Closed wulaoshi closed 10 months ago
Thanks for the kind words. In the equation you posted, the probability is the probability of the entire response sequence, conditioned on the input. The per-token logprobs need to be summed (along the sequence length dimension) to get the total log probability of the chosen/rejected sequences. The sum is implicit in the equation (i.e., the total log probabilities are the sum of the per-token log probabilities).
Feel free to re-open if this didn't answer your question!

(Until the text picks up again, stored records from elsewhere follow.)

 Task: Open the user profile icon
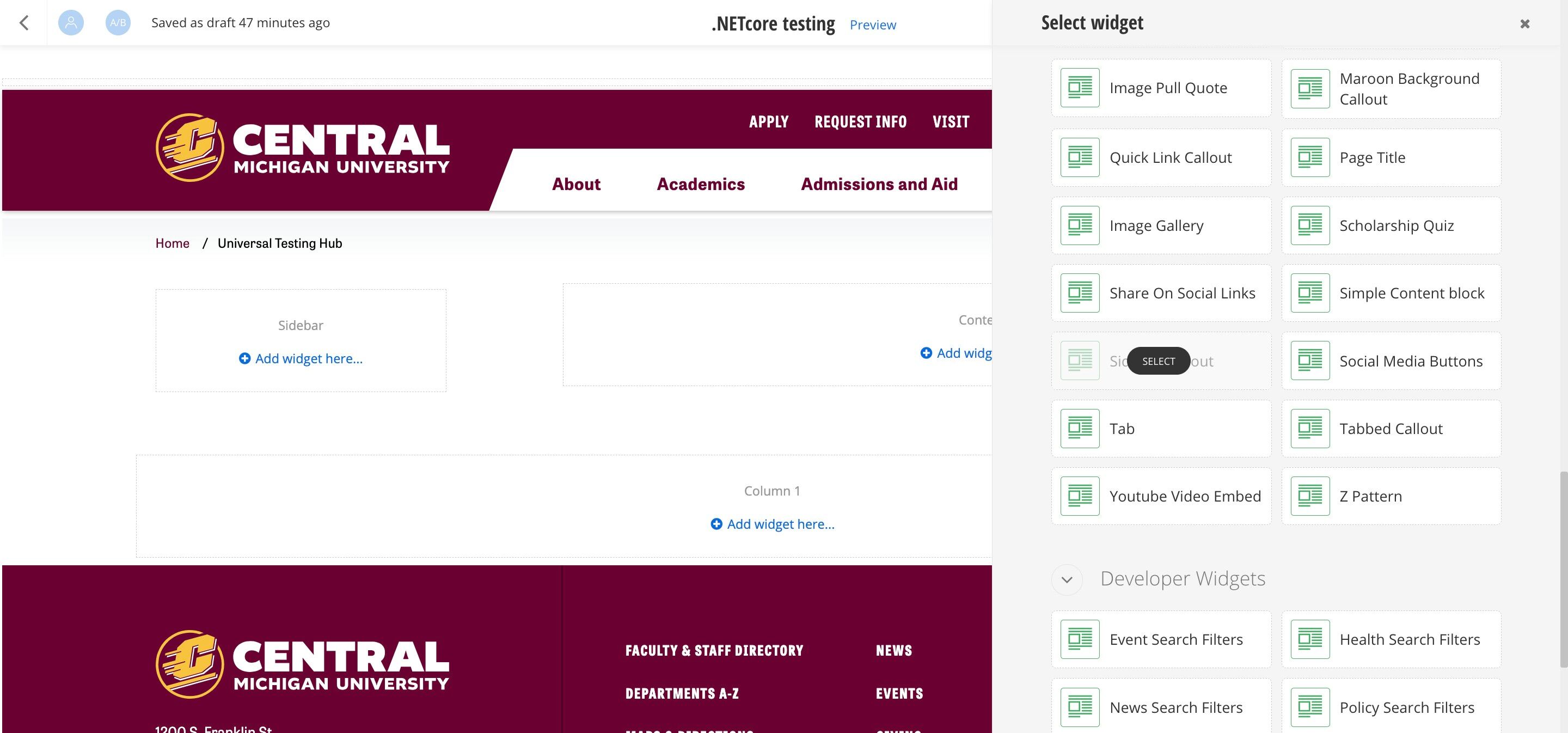(71, 22)
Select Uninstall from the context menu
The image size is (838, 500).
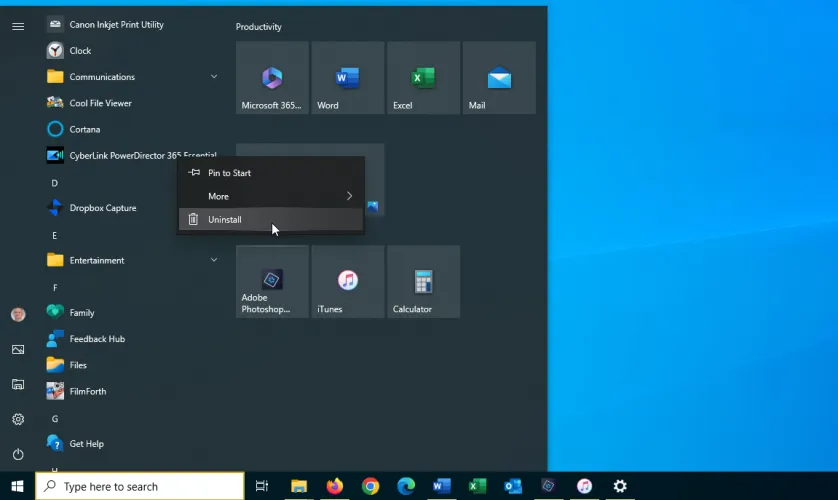(225, 220)
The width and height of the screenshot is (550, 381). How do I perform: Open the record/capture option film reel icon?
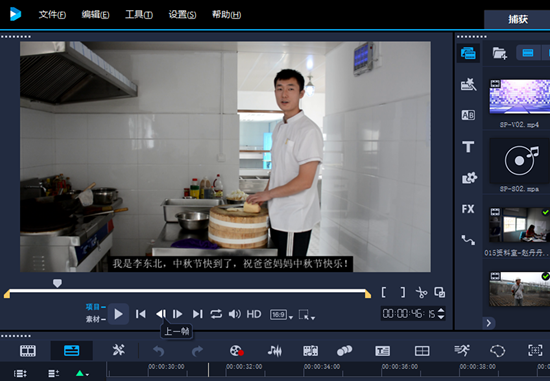coord(236,350)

Hi @eric-mitchell, Should the variable length of the chose/rejected sequences be taken into account in the loss? Any comments on this is highly appreciated.
Hi @eric-mitchell , In your formula (the image below), it seems that the log[π(y|x)] was calculate through .sum(-1) after logits.softmax(-1), then .log(). But in your codes (the image below), the log[π(y|x)] was calculate through .sum(-1) after logits.log_softmax(-1).

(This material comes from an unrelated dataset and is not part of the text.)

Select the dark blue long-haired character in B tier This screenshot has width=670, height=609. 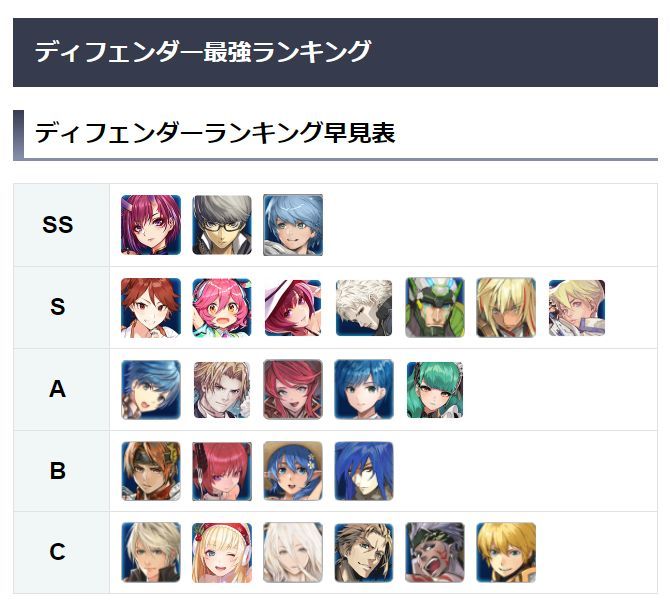[364, 471]
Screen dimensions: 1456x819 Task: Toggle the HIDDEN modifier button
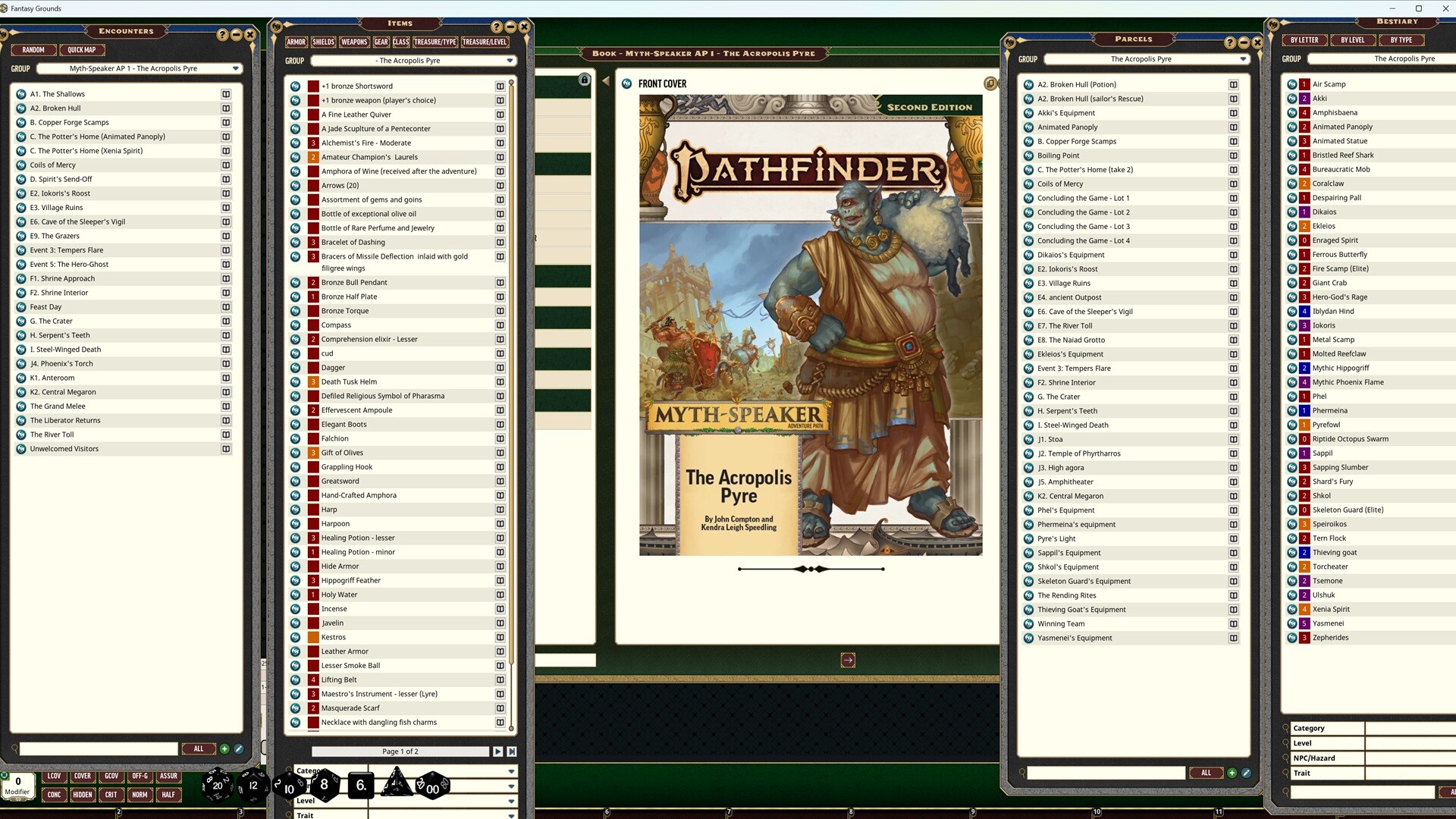[x=83, y=795]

the two ways to calculate log[π(y|x)] seem different.Could you please tell me if they conflict each other?
First of all, I'd like to express my gratitude for the amazing work done by the author. While going through the DPO code, I came across a point of confusion: I understand that π(y|x) represents the probability distribution when the model generates a response, but in the code implementation, there's an additional sum(-1) operation. However, I don't see summation operation in the formula, as shown in the image below:
Could you please help me understand the logic behind this implementation? Thank you!